==== Supplied records

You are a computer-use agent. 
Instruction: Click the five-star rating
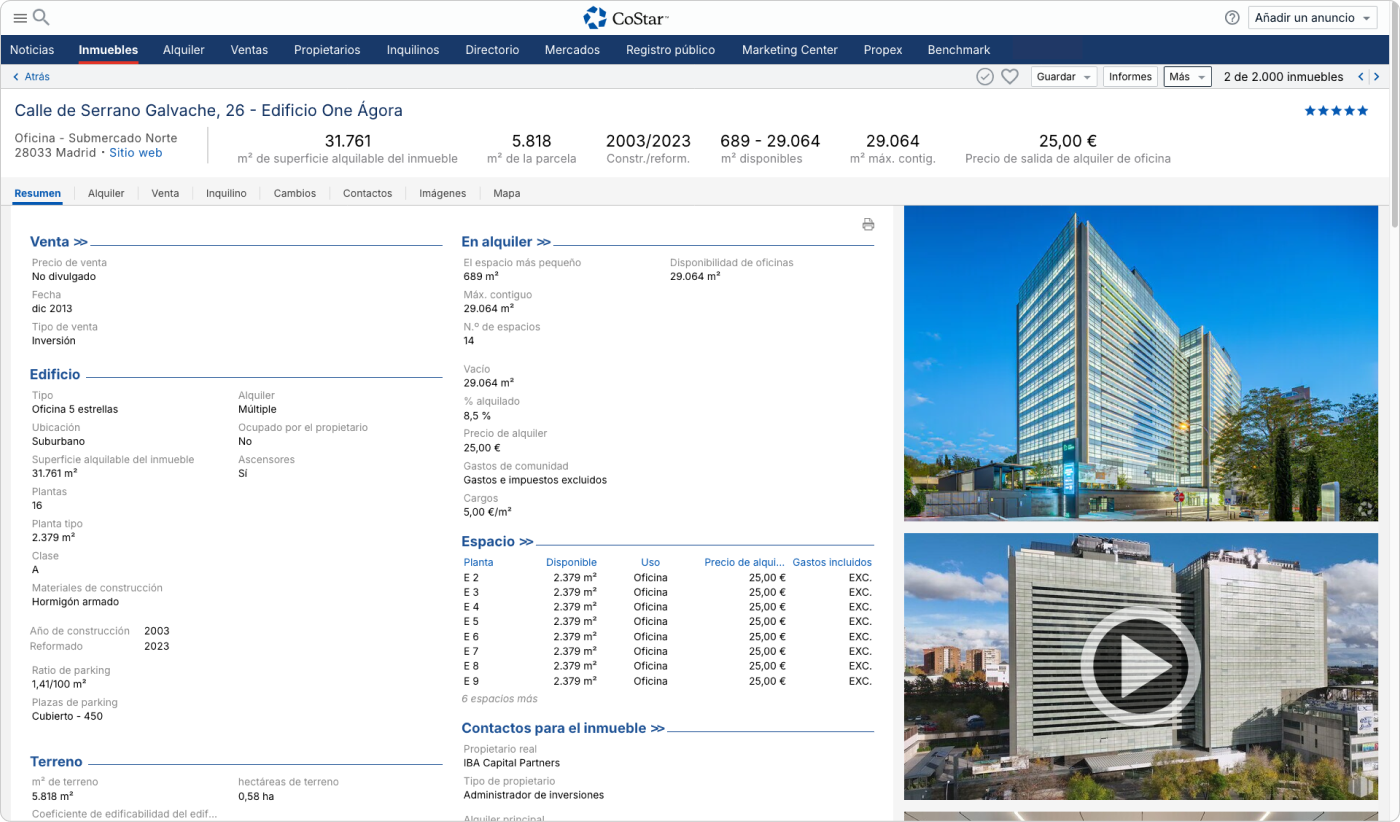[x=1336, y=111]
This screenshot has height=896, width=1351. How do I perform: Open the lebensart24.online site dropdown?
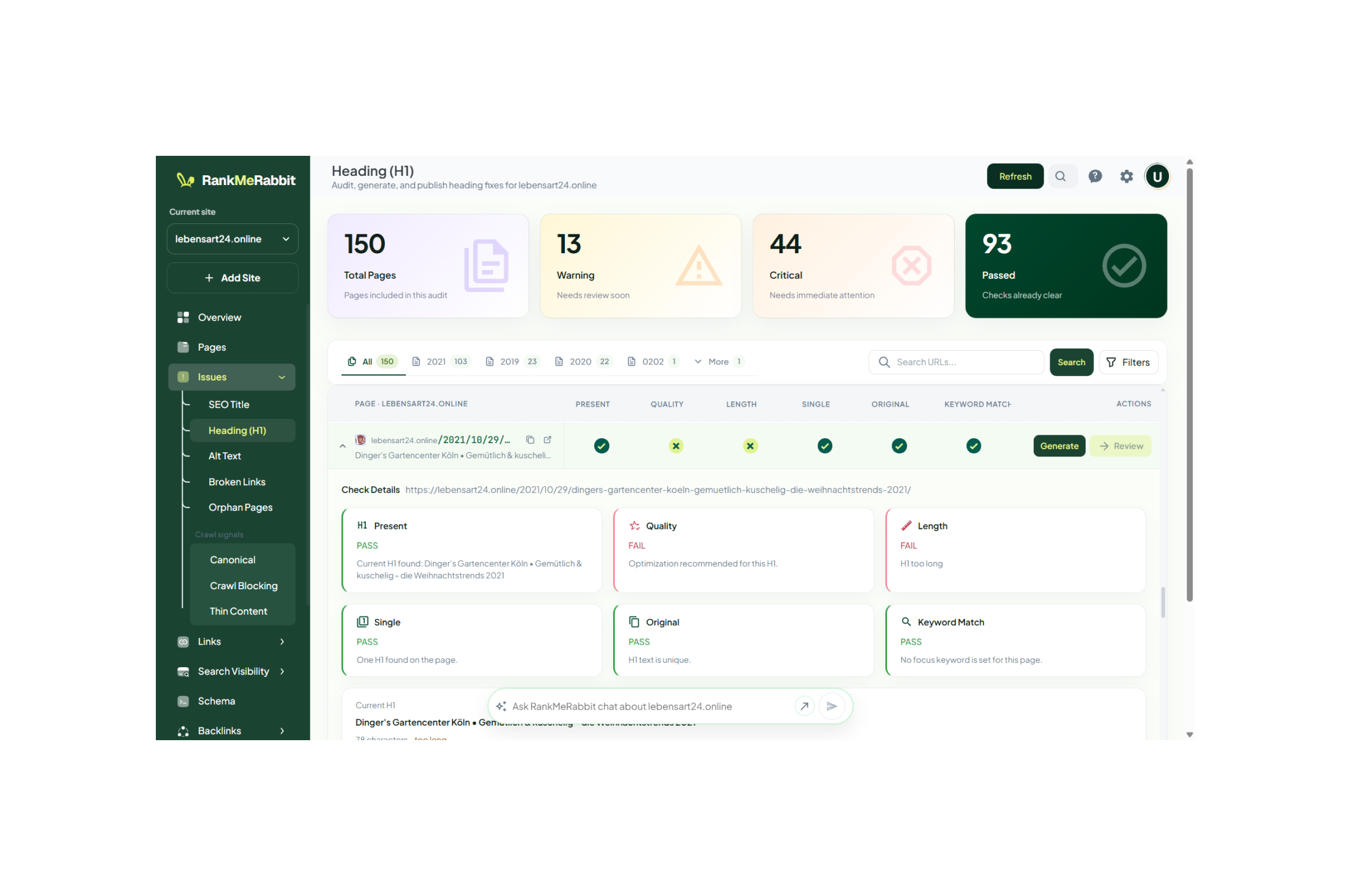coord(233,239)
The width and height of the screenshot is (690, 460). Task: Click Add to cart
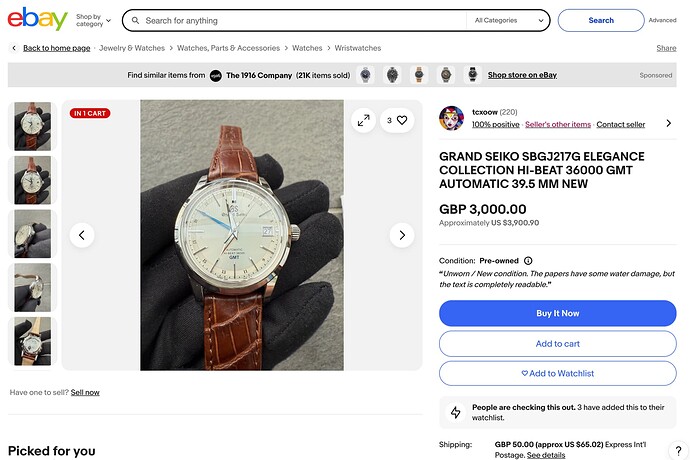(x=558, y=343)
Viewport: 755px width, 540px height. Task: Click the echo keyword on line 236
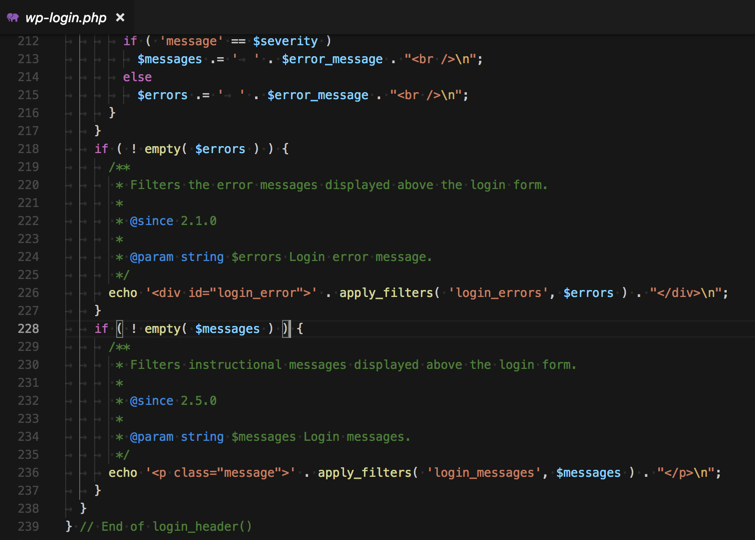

========

[Task goal]
Transcribe each entry precisely as given, leaving the pictures out.

[Exercise output]
You are a computer-use agent. 
Instruction: Click the five-star rating
[x=1336, y=111]
This screenshot has height=896, width=1351. How do I perform: Open the lebensart24.online site dropdown?
coord(233,239)
The width and height of the screenshot is (690, 460). Task: Click Add to cart
(x=558, y=343)
Viewport: 755px width, 540px height. Task: Click the echo keyword on line 236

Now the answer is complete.